Of the six ITER parties, the EU, Russia and China had favoured basing the project at Cadarache while Japan, the US and South Korea had favoured Rokkasho [see News in Brief No. 46, 21st April 2005].

Negotiations had been deadlocked over the siting since December 2003, preventing progress on technical aspects of the project. But in early 2005 the EU insisted that, if necessary, it could build the ITER reactor in France even without the support of the other parties. In April 2005 the EU and Japan agreed to accelerate talks to reach an agreement [see News in Brief No. 46, 21st April 2005].

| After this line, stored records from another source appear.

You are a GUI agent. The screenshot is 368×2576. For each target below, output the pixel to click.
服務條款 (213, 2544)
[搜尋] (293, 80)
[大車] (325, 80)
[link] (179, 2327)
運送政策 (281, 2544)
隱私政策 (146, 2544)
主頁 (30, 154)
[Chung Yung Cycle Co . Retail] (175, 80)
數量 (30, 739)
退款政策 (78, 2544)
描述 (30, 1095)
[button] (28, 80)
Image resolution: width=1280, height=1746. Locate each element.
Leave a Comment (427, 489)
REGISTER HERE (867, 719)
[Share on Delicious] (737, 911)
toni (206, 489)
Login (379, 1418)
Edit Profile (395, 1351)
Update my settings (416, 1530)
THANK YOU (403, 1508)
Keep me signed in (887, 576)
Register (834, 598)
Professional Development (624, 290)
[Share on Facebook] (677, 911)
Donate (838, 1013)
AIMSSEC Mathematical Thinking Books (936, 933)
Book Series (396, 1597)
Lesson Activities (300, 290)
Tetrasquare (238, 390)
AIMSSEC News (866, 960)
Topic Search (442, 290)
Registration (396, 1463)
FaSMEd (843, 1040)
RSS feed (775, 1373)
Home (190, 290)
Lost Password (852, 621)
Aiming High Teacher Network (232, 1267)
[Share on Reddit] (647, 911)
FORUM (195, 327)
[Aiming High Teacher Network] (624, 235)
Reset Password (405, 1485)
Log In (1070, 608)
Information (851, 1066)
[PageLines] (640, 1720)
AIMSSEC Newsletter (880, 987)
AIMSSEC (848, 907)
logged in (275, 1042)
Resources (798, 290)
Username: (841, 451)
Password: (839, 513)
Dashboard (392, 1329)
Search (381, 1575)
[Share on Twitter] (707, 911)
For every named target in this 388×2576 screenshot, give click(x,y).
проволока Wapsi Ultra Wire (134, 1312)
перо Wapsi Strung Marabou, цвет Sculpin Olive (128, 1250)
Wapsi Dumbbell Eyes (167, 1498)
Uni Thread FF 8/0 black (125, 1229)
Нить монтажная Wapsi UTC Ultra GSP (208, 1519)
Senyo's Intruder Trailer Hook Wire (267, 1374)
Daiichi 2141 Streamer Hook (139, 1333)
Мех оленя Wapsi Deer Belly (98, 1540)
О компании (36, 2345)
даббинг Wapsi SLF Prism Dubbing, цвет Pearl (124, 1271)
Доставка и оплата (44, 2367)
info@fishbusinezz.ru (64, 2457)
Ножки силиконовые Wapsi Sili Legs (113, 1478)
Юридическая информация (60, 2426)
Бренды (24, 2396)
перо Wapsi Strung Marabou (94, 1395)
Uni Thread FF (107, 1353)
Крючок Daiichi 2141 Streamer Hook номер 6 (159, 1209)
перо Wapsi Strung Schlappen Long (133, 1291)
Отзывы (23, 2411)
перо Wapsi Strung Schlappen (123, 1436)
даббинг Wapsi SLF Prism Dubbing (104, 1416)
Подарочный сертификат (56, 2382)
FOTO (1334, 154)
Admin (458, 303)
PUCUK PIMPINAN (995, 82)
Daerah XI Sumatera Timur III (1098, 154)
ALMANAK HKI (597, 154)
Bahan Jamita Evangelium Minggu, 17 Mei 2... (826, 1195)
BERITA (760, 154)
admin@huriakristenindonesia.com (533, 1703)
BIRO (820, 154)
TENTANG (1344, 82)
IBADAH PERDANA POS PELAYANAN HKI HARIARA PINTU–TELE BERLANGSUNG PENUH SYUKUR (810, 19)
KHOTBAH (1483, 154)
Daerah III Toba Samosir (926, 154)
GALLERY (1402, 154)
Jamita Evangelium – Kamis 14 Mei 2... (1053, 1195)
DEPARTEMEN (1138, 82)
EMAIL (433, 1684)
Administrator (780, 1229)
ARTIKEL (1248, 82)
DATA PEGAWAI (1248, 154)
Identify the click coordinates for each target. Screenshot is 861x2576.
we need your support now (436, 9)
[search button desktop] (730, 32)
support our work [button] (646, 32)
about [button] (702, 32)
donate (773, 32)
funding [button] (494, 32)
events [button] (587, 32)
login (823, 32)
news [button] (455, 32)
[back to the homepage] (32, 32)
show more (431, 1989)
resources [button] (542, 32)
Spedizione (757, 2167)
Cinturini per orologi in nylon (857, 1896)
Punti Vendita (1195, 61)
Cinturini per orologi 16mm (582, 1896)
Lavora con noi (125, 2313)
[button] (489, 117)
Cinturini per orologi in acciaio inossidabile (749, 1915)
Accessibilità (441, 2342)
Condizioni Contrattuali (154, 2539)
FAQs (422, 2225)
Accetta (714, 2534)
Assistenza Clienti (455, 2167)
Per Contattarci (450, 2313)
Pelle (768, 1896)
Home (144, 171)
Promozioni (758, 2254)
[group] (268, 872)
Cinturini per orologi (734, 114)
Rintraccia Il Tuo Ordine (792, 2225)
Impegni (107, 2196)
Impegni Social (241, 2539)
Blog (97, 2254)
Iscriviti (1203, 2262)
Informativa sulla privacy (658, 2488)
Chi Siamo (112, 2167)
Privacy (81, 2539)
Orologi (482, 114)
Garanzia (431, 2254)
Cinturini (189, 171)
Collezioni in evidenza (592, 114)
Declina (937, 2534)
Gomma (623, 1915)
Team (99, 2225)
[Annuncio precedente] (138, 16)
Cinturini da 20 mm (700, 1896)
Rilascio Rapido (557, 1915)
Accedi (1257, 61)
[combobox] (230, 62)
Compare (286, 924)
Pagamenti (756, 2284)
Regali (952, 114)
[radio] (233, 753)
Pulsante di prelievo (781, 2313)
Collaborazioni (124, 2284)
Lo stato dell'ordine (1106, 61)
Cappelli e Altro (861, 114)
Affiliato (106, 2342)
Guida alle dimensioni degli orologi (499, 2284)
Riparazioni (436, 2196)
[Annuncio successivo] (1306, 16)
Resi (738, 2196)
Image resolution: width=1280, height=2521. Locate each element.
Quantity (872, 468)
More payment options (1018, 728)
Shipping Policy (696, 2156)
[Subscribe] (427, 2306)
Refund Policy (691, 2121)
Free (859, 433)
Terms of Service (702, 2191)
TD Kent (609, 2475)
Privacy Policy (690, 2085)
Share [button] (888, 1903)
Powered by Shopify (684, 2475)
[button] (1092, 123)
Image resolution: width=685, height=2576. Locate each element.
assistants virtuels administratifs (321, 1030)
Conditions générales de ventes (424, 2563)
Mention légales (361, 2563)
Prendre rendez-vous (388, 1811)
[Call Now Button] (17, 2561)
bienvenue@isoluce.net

In announcing today’s decision at a meeting of the six parties in Moscow, the EC said: “This agreement heralds the end of a deadlock between two alternative sites for the reactor and is an important milestone in the move towards establishing fusion as a sustainable source of energy production.

“Now that this issue has been resolved, the technical work can be carried out to finalise the agreement. It is hoped that it will be possible for all parties to initial the text of the agreement by the end of this year, thereby allowing for the start of construction by the end of 2005.”

*‘ITER and fusion energy research – your questions answered’, is available on the EC’s website (link) together with links to other information about the project.